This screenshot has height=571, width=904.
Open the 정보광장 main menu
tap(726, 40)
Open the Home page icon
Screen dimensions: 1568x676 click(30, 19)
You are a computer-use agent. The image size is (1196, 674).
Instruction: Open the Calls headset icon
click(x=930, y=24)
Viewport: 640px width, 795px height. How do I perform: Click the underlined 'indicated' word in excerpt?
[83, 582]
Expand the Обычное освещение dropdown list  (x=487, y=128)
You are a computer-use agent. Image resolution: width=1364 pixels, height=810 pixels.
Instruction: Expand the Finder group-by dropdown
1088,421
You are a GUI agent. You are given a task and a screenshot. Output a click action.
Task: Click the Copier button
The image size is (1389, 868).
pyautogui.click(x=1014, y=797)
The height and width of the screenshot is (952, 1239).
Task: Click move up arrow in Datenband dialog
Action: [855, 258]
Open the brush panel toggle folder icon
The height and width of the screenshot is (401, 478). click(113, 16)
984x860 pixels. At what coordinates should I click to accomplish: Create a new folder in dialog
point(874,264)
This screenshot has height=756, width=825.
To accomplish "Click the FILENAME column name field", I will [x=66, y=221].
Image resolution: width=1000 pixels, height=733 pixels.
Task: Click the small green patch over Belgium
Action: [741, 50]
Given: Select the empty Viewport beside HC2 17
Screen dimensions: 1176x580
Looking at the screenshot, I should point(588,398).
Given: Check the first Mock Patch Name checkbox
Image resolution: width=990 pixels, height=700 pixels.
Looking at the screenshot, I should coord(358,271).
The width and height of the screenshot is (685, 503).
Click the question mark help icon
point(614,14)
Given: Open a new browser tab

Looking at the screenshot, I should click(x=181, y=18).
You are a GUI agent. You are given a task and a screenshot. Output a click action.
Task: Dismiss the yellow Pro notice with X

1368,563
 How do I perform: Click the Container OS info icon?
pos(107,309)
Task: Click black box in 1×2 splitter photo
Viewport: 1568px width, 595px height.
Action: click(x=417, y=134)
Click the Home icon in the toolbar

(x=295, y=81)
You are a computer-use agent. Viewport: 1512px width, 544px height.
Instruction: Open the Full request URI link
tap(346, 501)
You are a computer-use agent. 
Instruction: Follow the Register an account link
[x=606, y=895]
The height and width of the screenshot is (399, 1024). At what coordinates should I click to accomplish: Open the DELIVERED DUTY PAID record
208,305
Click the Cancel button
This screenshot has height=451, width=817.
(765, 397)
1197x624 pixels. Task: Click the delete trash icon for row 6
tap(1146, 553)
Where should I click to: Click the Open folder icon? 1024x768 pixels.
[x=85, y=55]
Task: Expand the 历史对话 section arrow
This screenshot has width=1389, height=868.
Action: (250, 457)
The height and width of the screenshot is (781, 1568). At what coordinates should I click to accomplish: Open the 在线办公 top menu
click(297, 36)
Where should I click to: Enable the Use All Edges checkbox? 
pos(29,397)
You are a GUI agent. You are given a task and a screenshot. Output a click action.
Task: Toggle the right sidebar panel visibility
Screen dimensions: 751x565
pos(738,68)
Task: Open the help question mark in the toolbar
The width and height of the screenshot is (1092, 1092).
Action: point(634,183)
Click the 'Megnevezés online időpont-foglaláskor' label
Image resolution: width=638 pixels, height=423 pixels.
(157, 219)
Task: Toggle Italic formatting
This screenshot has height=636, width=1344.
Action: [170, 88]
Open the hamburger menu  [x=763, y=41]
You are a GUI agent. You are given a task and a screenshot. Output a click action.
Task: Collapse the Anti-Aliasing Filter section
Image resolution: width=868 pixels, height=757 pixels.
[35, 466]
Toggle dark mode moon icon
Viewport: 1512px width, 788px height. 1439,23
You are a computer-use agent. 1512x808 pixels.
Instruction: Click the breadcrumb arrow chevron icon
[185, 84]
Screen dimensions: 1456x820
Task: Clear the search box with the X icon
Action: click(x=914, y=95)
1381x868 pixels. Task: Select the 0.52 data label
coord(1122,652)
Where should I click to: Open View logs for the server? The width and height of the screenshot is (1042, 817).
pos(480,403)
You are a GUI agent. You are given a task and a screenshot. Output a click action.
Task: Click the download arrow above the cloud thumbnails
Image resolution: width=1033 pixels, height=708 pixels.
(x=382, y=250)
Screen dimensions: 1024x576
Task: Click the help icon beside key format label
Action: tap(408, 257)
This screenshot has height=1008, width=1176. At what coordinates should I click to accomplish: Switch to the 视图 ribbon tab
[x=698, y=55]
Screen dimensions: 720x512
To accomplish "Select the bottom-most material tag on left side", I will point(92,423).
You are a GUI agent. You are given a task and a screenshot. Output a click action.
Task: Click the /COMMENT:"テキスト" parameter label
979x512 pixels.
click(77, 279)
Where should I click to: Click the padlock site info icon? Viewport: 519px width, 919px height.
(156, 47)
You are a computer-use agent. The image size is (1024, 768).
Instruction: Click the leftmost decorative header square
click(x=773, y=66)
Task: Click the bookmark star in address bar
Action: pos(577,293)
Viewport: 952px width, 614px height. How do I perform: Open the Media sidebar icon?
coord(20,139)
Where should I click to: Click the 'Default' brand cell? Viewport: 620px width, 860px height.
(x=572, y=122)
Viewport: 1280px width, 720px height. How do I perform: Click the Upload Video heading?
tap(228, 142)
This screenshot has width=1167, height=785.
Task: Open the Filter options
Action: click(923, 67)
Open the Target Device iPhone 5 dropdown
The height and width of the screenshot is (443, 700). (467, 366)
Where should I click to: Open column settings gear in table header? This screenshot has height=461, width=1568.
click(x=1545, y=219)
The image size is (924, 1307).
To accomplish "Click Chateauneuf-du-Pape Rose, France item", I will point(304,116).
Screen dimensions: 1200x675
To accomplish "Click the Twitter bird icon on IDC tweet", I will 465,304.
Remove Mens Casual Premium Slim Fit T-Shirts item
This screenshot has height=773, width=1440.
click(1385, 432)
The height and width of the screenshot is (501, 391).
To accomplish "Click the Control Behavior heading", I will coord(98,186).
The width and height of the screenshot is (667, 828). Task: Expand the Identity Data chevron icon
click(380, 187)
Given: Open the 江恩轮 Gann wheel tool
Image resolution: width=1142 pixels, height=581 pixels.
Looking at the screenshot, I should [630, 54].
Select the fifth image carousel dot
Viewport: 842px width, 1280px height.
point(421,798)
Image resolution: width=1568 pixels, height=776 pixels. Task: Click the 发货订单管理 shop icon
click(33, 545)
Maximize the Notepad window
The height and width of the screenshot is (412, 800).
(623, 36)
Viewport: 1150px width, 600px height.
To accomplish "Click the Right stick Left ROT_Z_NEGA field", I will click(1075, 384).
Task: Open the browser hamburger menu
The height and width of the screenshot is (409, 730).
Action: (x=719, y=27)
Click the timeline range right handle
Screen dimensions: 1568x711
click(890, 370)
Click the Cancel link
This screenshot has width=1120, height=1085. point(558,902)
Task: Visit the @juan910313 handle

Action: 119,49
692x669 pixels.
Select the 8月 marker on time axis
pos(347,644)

Requirement
Above are the records; retype every one exactly.

Task result
This screenshot has height=571, width=904.
Open the 정보광장 main menu
tap(726, 40)
Open the Home page icon
Screen dimensions: 1568x676 click(30, 19)
You are a computer-use agent. The image size is (1196, 674).
Instruction: Open the Calls headset icon
click(x=930, y=24)
Viewport: 640px width, 795px height. How do I perform: Click the underlined 'indicated' word in excerpt?
[83, 582]
Expand the Обычное освещение dropdown list  (x=487, y=128)
You are a computer-use agent. Image resolution: width=1364 pixels, height=810 pixels.
Instruction: Expand the Finder group-by dropdown
1088,421
You are a GUI agent. You are given a task and a screenshot. Output a click action.
Task: Click the Copier button
The image size is (1389, 868).
pyautogui.click(x=1014, y=797)
The height and width of the screenshot is (952, 1239).
Task: Click move up arrow in Datenband dialog
Action: [855, 258]
Open the brush panel toggle folder icon
The height and width of the screenshot is (401, 478). click(113, 16)
984x860 pixels. At what coordinates should I click to accomplish: Create a new folder in dialog
point(874,264)
This screenshot has height=756, width=825.
To accomplish "Click the FILENAME column name field", I will [x=66, y=221].
Image resolution: width=1000 pixels, height=733 pixels.
Task: Click the small green patch over Belgium
Action: [741, 50]
Given: Select the empty Viewport beside HC2 17
Screen dimensions: 1176x580
Looking at the screenshot, I should point(588,398).
Given: Check the first Mock Patch Name checkbox
Image resolution: width=990 pixels, height=700 pixels.
Looking at the screenshot, I should coord(358,271).
The width and height of the screenshot is (685, 503).
Click the question mark help icon
point(614,14)
Given: Open a new browser tab

Looking at the screenshot, I should click(x=181, y=18).
You are a GUI agent. You are given a task and a screenshot. Output a click action.
Task: Dismiss the yellow Pro notice with X

1368,563
 How do I perform: Click the Container OS info icon?
pos(107,309)
Task: Click black box in 1×2 splitter photo
Viewport: 1568px width, 595px height.
Action: click(x=417, y=134)
Click the Home icon in the toolbar

(x=295, y=81)
You are a computer-use agent. Viewport: 1512px width, 544px height.
Instruction: Open the Full request URI link
tap(346, 501)
You are a computer-use agent. 
Instruction: Follow the Register an account link
[x=606, y=895]
The height and width of the screenshot is (399, 1024). At what coordinates should I click to accomplish: Open the DELIVERED DUTY PAID record
208,305
Click the Cancel button
This screenshot has height=451, width=817.
(765, 397)
1197x624 pixels. Task: Click the delete trash icon for row 6
tap(1146, 553)
Where should I click to: Click the Open folder icon? 1024x768 pixels.
[x=85, y=55]
Task: Expand the 历史对话 section arrow
This screenshot has width=1389, height=868.
Action: (250, 457)
The height and width of the screenshot is (781, 1568). At what coordinates should I click to accomplish: Open the 在线办公 top menu
click(297, 36)
Where should I click to: Enable the Use All Edges checkbox? 
pos(29,397)
You are a GUI agent. You are given a task and a screenshot. Output a click action.
Task: Toggle the right sidebar panel visibility
Screen dimensions: 751x565
pos(738,68)
Task: Open the help question mark in the toolbar
The width and height of the screenshot is (1092, 1092).
Action: point(634,183)
Click the 'Megnevezés online időpont-foglaláskor' label
Image resolution: width=638 pixels, height=423 pixels.
(157, 219)
Task: Toggle Italic formatting
This screenshot has height=636, width=1344.
Action: [170, 88]
Open the hamburger menu  [x=763, y=41]
You are a GUI agent. You are given a task and a screenshot. Output a click action.
Task: Collapse the Anti-Aliasing Filter section
Image resolution: width=868 pixels, height=757 pixels.
[35, 466]
Toggle dark mode moon icon
Viewport: 1512px width, 788px height. 1439,23
You are a computer-use agent. 1512x808 pixels.
Instruction: Click the breadcrumb arrow chevron icon
[185, 84]
Screen dimensions: 1456x820
Task: Clear the search box with the X icon
Action: click(x=914, y=95)
1381x868 pixels. Task: Select the 0.52 data label
coord(1122,652)
Where should I click to: Open View logs for the server? The width and height of the screenshot is (1042, 817).
pos(480,403)
You are a GUI agent. You are given a task and a screenshot. Output a click action.
Task: Click the download arrow above the cloud thumbnails
Image resolution: width=1033 pixels, height=708 pixels.
(x=382, y=250)
Screen dimensions: 1024x576
Task: Click the help icon beside key format label
Action: tap(408, 257)
This screenshot has height=1008, width=1176. At what coordinates should I click to accomplish: Switch to the 视图 ribbon tab
[x=698, y=55]
Screen dimensions: 720x512
To accomplish "Select the bottom-most material tag on left side", I will point(92,423).
You are a GUI agent. You are given a task and a screenshot. Output a click action.
Task: Click the /COMMENT:"テキスト" parameter label
979x512 pixels.
click(77, 279)
Where should I click to: Click the padlock site info icon? Viewport: 519px width, 919px height.
(156, 47)
You are a computer-use agent. The image size is (1024, 768).
Instruction: Click the leftmost decorative header square
click(x=773, y=66)
Task: Click the bookmark star in address bar
Action: pos(577,293)
Viewport: 952px width, 614px height. How do I perform: Open the Media sidebar icon?
coord(20,139)
Where should I click to: Click the 'Default' brand cell? Viewport: 620px width, 860px height.
(x=572, y=122)
Viewport: 1280px width, 720px height. How do I perform: Click the Upload Video heading?
tap(228, 142)
This screenshot has width=1167, height=785.
Task: Open the Filter options
Action: click(923, 67)
Open the Target Device iPhone 5 dropdown
The height and width of the screenshot is (443, 700). (467, 366)
Where should I click to: Open column settings gear in table header? This screenshot has height=461, width=1568.
click(x=1545, y=219)
The image size is (924, 1307).
To accomplish "Click Chateauneuf-du-Pape Rose, France item", I will point(304,116).
Screen dimensions: 1200x675
To accomplish "Click the Twitter bird icon on IDC tweet", I will 465,304.
Remove Mens Casual Premium Slim Fit T-Shirts item
This screenshot has height=773, width=1440.
click(1385, 432)
The height and width of the screenshot is (501, 391).
To accomplish "Click the Control Behavior heading", I will coord(98,186).
The width and height of the screenshot is (667, 828). Task: Expand the Identity Data chevron icon
click(380, 187)
Given: Open the 江恩轮 Gann wheel tool
Image resolution: width=1142 pixels, height=581 pixels.
Looking at the screenshot, I should [630, 54].
Select the fifth image carousel dot
Viewport: 842px width, 1280px height.
point(421,798)
Image resolution: width=1568 pixels, height=776 pixels. Task: Click the 发货订单管理 shop icon
click(33, 545)
Maximize the Notepad window
The height and width of the screenshot is (412, 800).
(623, 36)
Viewport: 1150px width, 600px height.
To accomplish "Click the Right stick Left ROT_Z_NEGA field", I will click(1075, 384).
Task: Open the browser hamburger menu
The height and width of the screenshot is (409, 730).
Action: (x=719, y=27)
Click the timeline range right handle
Screen dimensions: 1568x711
click(890, 370)
Click the Cancel link
This screenshot has width=1120, height=1085. point(558,902)
Task: Visit the @juan910313 handle

Action: 119,49
692x669 pixels.
Select the 8月 marker on time axis
pos(347,644)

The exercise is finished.